General information
- Type: Paramotor
- National origin: Spain
- Manufacturer: H&E Paramotores
- Status: Production completed

= H&E Paramotores Simonini =

Spanish paramotor

The H&E Paramotores Simonini is a Spanish paramotor that was designed and produced by H&E Paramotores of Madrid for powered paragliding. Now out of production, when it was available the aircraft was supplied complete and ready-to-fly.

==Design and development==
The Simonini was designed to comply with the US FAR 103 Ultralight Vehicles rules as well as European regulations. It features a paraglider-style wing, single-place accommodation and a single Simonini Racing engine in pusher configuration with a reduction drive and a 99 to 120 cm diameter two-bladed wooden propeller, depending on the model. The fuel tank capacity is 9 L.

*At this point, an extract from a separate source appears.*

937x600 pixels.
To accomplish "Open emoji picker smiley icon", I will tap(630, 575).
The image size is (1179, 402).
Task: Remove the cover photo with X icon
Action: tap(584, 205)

As is the case with all paramotors, take-off and landing is accomplished by foot. Inflight steering is accomplished via handles that actuate the canopy brakes, creating roll and yaw.

==Variants==
- Simonini 99
Model with a Simonini Racing engine in pusher configuration with a 2.3:1 ratio reduction drive and a 99 cm diameter two-bladed wooden propeller. The empty weight is 28 kg.
- Simonini 120
Model with a Simonini Racing engine in pusher configuration with a 2.5:1 ratio reduction drive and a 120 cm diameter two-bladed wooden propeller. The empty weight is 29 kg.